- _What you will do_
The material below holds pictures; leave them out, and copy exactly, and only, the lines from the one with "Task: Click the 目前支持的国家和语言 heading" through the last.

- _Information shown_
^^^^^^^^
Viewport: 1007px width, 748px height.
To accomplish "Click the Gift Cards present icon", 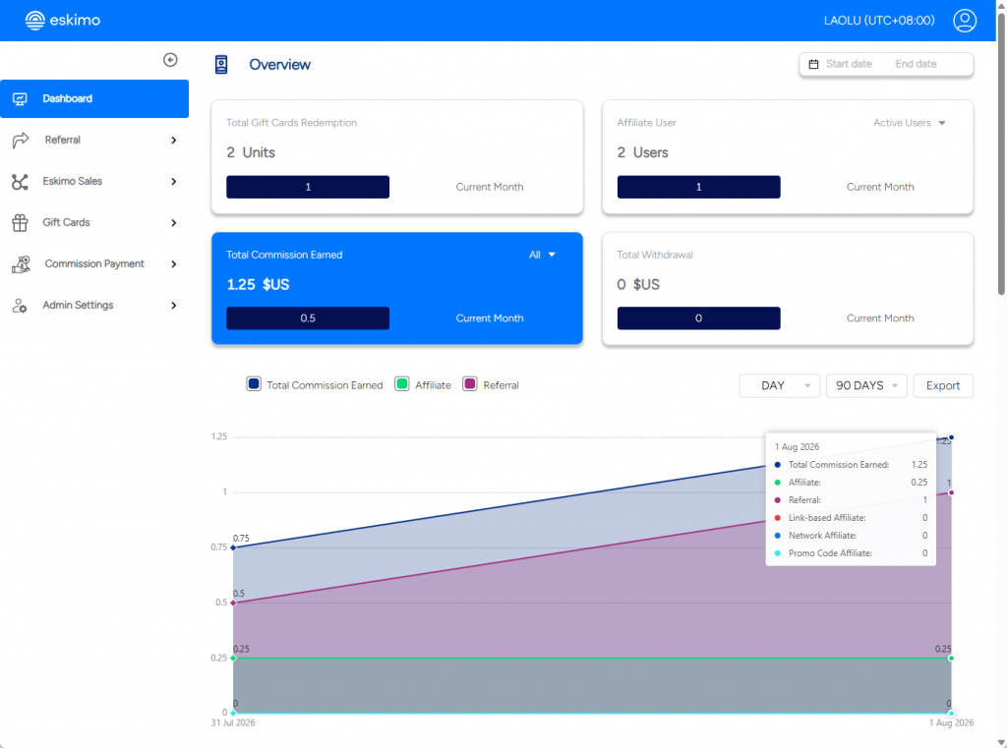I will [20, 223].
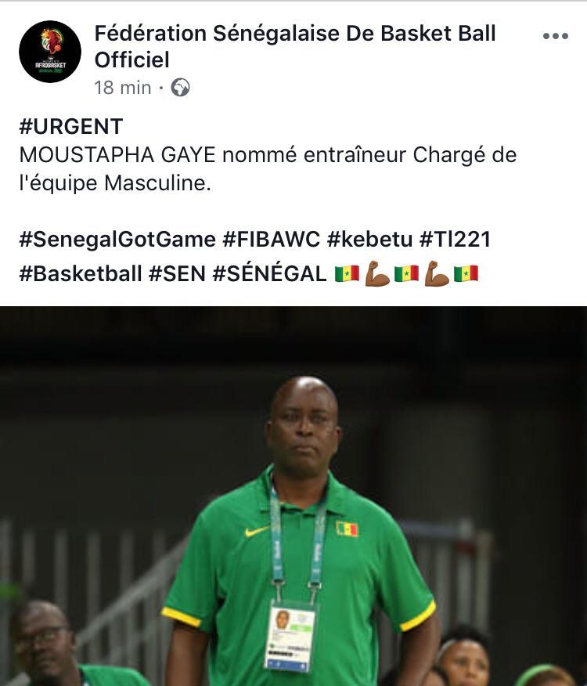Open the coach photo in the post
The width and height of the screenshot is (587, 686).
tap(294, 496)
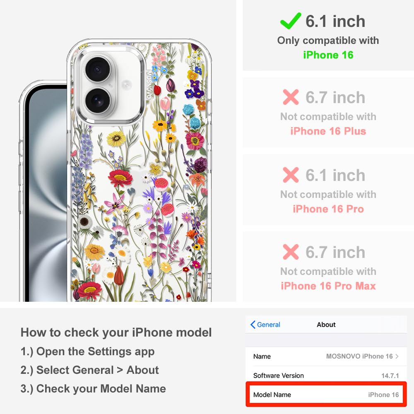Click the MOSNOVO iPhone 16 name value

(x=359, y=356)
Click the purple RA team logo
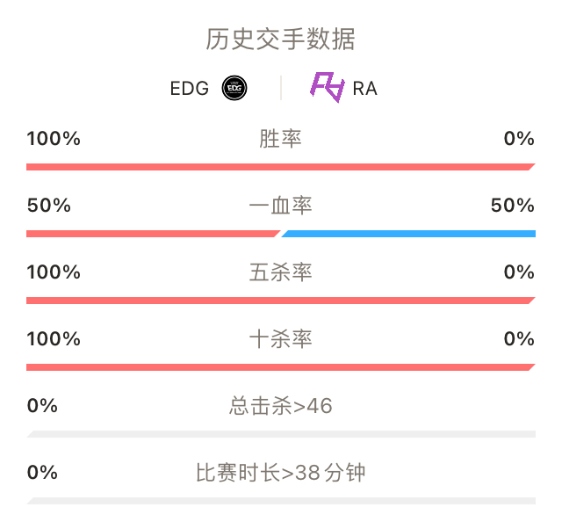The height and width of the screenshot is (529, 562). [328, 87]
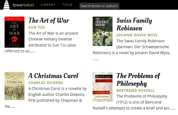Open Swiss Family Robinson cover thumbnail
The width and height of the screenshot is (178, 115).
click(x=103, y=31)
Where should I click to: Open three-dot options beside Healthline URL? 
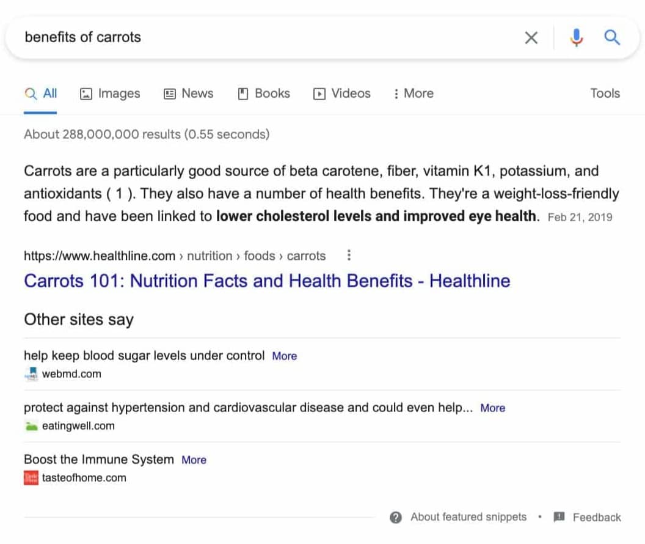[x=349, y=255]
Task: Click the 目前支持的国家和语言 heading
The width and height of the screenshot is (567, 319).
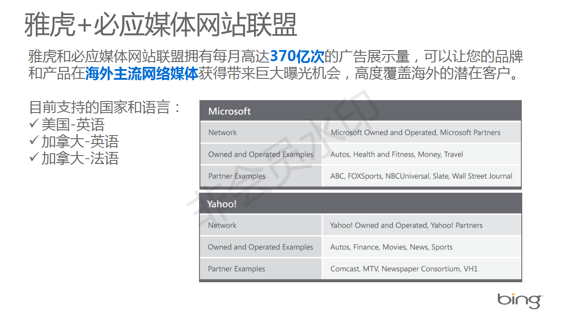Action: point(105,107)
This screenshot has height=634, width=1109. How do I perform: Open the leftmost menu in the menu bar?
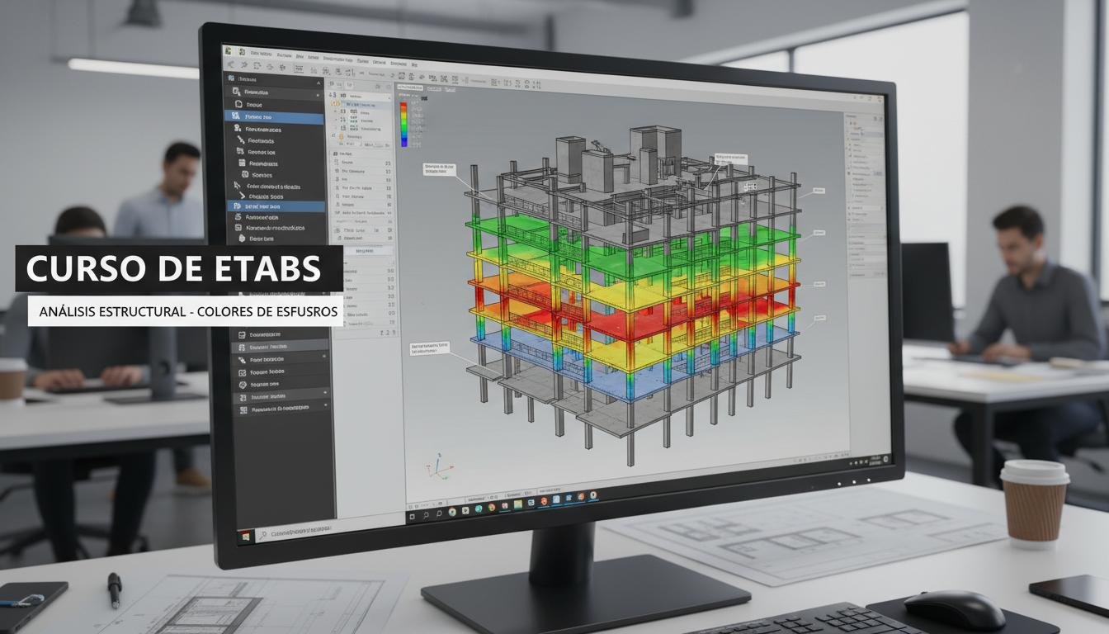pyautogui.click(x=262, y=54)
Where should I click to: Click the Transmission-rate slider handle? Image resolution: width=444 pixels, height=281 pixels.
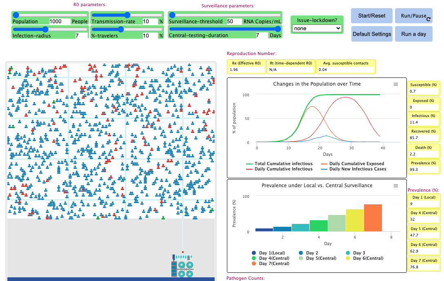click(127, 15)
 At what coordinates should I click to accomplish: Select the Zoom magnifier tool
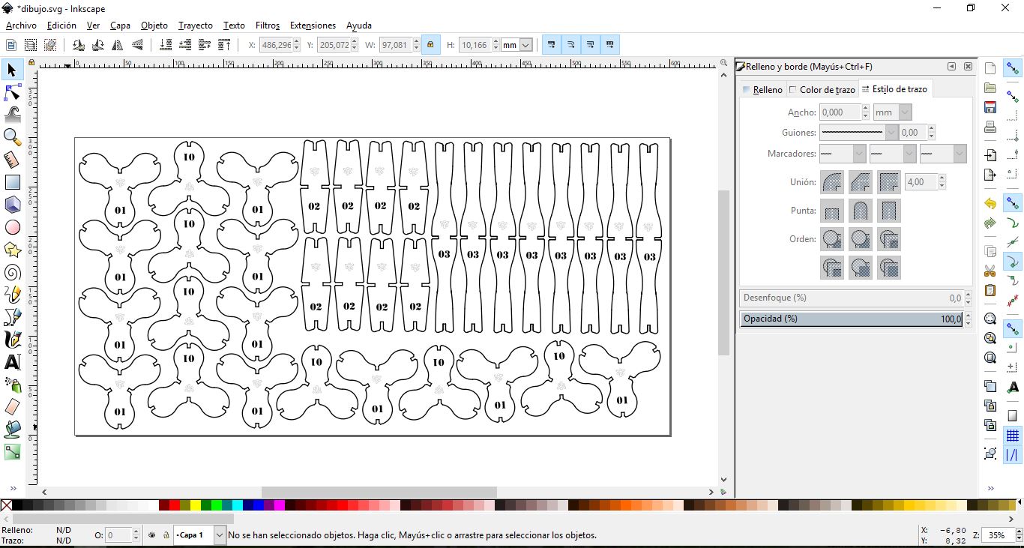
^^^^^^^^
- _Written answer_
Task: Click the 目前支持的国家和语言 heading
The width and height of the screenshot is (567, 319).
Action: point(105,107)
This screenshot has height=634, width=1109. How do I perform: Open the leftmost menu in the menu bar?
pyautogui.click(x=262, y=54)
Where should I click to: Click the Transmission-rate slider handle? Image resolution: width=444 pixels, height=281 pixels.
click(127, 15)
 At what coordinates should I click to accomplish: Select the Zoom magnifier tool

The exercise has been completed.